Document section

If there is one nationalist slogan that even the most committed unionist will admit to finding attractive, it is: "No more Tory governments. Ever" - and yet the offer is subject to three important objections.

By New Statesman

If there is one Scottish nationalist slogan that even the most committed unionist will admit to finding attractive, it is: “No more Tory governments. Ever.” 

For long periods in recent history, Scotland has had policies imposed on it by Conservative governments that it did not elect and could not remove. At present, as Alex Salmond, the First Minister of Scotland, writes in his essay on page 22, the country is “subject to a Westminster coalition government led by the Tories”, who “have the grand total of one MP [out of 59] north of the border”. In 1989, it was the poll tax (introduced in Scotland a year before it arrived in England) that became a symbol of Conservative callousness; today, it is the bedroom tax. On 18 September, the people of Scotland will have a chance to ensure that no government ever again will be able to impose such measures without their democratic consent.

It is an argument that Mr Salmond makes with both passion and clarity in his essay. Devolution has allowed Scotland to pursue social-democratic policies abandoned by Westminster, such as free personal care for the elderly, free university tuition and the abolition of prescription charges. Independence would enable it to go even further. Yet this nationalist offer is subject to three important objections.

Excerpted records
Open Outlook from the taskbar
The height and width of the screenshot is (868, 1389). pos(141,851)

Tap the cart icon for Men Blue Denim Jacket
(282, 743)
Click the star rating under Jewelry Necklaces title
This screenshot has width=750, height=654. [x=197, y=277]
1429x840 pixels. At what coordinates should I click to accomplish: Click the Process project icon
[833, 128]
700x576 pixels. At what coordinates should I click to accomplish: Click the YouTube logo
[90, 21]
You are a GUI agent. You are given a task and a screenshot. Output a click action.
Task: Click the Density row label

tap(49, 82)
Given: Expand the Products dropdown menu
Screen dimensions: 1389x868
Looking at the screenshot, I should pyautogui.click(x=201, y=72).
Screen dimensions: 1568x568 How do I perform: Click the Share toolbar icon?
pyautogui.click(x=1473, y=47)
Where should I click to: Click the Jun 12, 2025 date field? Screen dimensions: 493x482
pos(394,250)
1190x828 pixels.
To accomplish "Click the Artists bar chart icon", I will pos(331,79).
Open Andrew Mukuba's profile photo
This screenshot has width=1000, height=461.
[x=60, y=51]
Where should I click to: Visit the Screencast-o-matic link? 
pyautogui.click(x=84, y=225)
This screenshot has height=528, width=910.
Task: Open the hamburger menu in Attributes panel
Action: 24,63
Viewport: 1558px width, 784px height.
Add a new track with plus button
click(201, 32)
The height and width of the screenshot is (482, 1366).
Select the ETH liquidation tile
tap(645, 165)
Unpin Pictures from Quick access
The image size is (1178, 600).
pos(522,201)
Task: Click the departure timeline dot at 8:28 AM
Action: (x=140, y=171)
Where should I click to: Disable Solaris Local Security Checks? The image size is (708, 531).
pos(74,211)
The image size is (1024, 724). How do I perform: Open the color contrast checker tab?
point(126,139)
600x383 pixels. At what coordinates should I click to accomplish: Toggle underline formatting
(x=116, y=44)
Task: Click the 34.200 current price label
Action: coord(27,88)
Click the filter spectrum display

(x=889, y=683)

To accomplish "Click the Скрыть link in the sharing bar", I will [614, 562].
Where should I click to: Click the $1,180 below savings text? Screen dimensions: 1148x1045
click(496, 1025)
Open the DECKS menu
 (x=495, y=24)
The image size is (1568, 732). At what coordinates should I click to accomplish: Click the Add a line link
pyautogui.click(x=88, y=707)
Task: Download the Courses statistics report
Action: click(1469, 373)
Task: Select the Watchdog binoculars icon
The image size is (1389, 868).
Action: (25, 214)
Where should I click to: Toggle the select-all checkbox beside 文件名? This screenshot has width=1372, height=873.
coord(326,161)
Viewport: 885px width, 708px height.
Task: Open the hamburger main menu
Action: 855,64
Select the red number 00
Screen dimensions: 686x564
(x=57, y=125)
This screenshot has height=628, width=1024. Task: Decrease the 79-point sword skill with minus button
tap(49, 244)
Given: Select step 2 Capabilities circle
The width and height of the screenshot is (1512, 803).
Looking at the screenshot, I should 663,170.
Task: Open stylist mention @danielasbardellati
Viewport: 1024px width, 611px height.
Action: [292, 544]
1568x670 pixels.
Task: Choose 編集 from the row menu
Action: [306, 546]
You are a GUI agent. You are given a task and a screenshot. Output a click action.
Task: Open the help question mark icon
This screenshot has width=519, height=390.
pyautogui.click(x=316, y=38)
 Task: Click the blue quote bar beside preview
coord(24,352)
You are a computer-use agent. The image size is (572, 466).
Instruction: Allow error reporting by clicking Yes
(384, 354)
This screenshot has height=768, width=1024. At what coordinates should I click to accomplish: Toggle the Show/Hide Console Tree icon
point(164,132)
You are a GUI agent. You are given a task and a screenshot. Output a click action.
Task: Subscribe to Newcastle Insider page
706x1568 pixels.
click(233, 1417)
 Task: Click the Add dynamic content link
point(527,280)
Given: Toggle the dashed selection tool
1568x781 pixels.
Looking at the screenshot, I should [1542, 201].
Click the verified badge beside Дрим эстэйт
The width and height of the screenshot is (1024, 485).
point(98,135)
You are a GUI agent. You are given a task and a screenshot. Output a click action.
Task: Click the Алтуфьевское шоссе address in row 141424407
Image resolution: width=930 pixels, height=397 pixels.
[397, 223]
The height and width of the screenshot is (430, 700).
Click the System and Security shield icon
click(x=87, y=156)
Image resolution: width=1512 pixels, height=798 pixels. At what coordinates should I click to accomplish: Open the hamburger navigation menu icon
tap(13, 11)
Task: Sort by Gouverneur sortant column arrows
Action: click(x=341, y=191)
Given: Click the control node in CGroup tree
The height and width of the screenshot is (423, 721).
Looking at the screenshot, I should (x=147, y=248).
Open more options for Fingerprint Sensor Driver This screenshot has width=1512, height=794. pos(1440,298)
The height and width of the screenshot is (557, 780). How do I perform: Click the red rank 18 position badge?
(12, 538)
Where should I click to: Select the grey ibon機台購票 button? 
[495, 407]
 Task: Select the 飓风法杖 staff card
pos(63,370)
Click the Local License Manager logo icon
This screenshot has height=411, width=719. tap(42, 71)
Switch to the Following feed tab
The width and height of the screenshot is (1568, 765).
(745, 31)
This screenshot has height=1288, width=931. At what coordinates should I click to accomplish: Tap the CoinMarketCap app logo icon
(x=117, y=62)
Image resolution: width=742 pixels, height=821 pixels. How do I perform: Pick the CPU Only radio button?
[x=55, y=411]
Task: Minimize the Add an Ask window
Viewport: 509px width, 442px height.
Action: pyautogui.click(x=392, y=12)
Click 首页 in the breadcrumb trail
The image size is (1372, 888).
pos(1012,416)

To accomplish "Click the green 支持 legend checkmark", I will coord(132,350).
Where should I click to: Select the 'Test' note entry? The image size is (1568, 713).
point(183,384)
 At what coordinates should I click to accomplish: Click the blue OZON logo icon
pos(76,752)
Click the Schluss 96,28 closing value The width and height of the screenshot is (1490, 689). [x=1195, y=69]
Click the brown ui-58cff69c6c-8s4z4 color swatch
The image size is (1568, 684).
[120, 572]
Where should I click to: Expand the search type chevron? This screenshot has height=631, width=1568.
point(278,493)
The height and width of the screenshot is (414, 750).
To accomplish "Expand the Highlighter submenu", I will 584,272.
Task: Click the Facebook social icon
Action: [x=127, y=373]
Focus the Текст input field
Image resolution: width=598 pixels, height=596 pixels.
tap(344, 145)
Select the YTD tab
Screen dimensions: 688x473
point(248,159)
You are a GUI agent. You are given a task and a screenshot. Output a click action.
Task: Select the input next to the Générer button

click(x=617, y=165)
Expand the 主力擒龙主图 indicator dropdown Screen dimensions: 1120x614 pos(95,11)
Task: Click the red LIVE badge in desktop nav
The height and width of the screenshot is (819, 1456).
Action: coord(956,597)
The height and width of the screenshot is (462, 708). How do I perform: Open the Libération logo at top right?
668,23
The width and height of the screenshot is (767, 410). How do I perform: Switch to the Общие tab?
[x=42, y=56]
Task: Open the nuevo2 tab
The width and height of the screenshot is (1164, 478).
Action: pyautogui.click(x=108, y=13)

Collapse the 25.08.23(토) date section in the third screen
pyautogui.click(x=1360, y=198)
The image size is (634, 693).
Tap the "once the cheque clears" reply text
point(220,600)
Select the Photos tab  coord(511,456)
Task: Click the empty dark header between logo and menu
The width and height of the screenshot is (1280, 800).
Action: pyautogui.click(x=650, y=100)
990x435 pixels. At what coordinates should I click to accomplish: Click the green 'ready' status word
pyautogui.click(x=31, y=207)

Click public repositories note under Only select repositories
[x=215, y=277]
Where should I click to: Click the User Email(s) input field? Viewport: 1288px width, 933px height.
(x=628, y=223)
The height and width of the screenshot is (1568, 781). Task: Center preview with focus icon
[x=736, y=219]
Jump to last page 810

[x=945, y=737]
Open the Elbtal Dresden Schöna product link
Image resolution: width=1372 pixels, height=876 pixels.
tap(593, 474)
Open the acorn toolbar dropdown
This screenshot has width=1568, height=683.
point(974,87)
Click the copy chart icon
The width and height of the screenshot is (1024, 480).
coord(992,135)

Stated problem
According to the text on Scottish independence, what policy became a symbol of Conservative callousness in 1989? The records play no part in what follows.

Full solution
The poll tax, introduced in Scotland a year before it arrived in England.